This article was originally written by Michael Hall - gently edited by The Coaching Room
“The stupidity of people comes from having an answer for everything. The wisdom of the novel comes from having a question for everything. The novelist teaches the reader to comprehend the world as a question. There is wisdom and tolerance in that attitude.” - Milan Kundera
While questions are powerful, and the right question at the right time can actually unleash potentials and enable them to become actual in a person’s life, yet not all questions are useful, effective, or life-supporting. This is especially true of questions that are vaguely phrased and/or questions with vague terms. Such questions in them can actually either encourage limitations or create limitation.
How bad do you feel now that you know that you really do lack X competency?
Some questions are unanswerable. Wendell Johnson in People in Quandries (1946) gives these examples: “Why was I born? “Should I get married? Is it right to make a lot of money? What is the meaning of life? Am I a failure?
There’s an interesting thing about answers. Answers that are inaccurate, false, and even crazy, can non-the-less be comforting. Now imagine that! How is that possible? It’s possible because answers operate as the end-game of questions in that they stop the inner mental search!
“People in quandaries are peculiar not only because they persist in asking themselves ... vague and unanswerable questions, but also because they don’t realise that their questions are unanswerable. In fact, they don’t seem to realise that their maladjustment is in any way related to their persistence in asking, and in trying to answer, such questions. They seem quite puzzled by the suggestion that their questions need rewording. ... they want answers, absolute, now-and-forever, correct answers. ... Answers can be very relaxing.”
From this realisation we need to put out a warning: Beware of Answers— They can be Dangerous to your Curiosity, Learning, and Development! With an answer, we can feel that we have settled an inquiry and there’s nothing else to explore. With an answer, we can feel that “I now know” there’s nothing else to be said. There’s nothing else to be added to it and no additional richness to be contributed.
Now involved in the kind of thinking that leads to these conclusions is an assumption, namely, “There is one answer to a question.” Consequently, when we come upon an answer, which may be legitimate and valid for what it offers, we are generally quick to conclude that the search is over, let’s move on to the next problem to solve. Yet when it comes to answers, a question can have multiple answers and the answers can range from satisfying to very satisfying to very resourceful, and on to brilliant. So being satisfied with one answer and especially with “the first answer” is dangerous and blinding. It can shut down your search for truly great answers.
It’s paradoxical. We ask questions to get answers and yet if we settle for the first answer or for one answer, we often can end up in a position that’s worse than where we began. What then shall we do?
Heeding the warning that answers can be dangerous, we can hold our celebrations when we get an answer to see if there are additional answers as well. Then we can “quality control” the answers to check if they are good answers, resourceful answers, relevant answers, and the best quality answers. We can ask additional questions to check for cognitive biases or fallacies in the answers. We can ask a question-after-the-last-question.

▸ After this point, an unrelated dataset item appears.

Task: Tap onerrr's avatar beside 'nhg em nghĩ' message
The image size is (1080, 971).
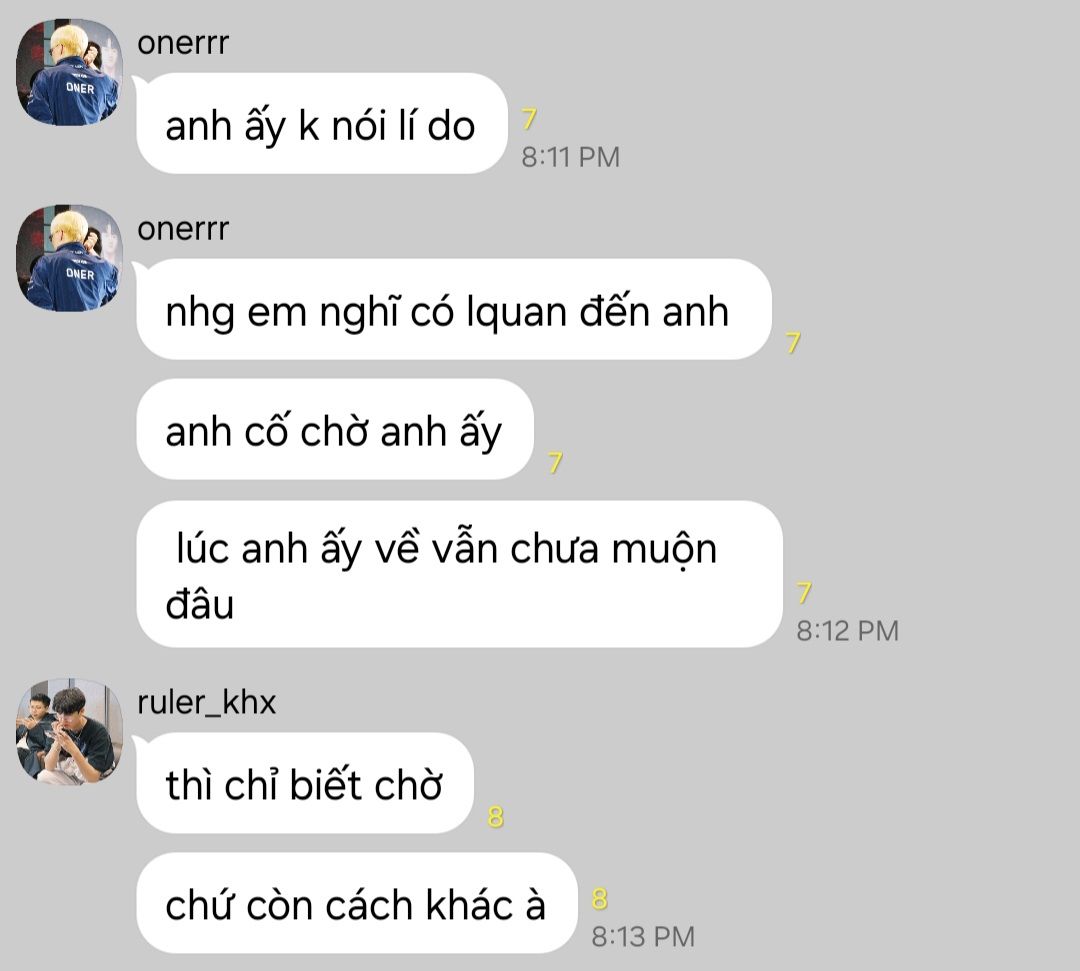Action: pos(69,258)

For example, “If that is the answer to the question, what is the question I can or should now be asking?”
When I do “Q-and-A” sessions at trainings and seminars and places— sometimes a question asked does not really allow me to follow-up with the kind of response that adds additional value to the person asking. The question may be mis-formed in some way, may have too many presuppositions in it, may be too convoluted, etc. The challenge I’ve experienced is— “How do I answer the real question, the question behind the question and provide ideas or “answers” that will enhance the person?”
Sometimes a biased question, or one limited by the way it is phrased, essentially prevents me from directly answering it. First I either have to explore with the person what they are really wanting to know or rephrase the question. Otherwise a technically “true” answer can become untrue or at least unuseful. Answers, just like questions, are not always as simple or straightforward as they may seem or we may wish. They can be biased in all sorts of ways.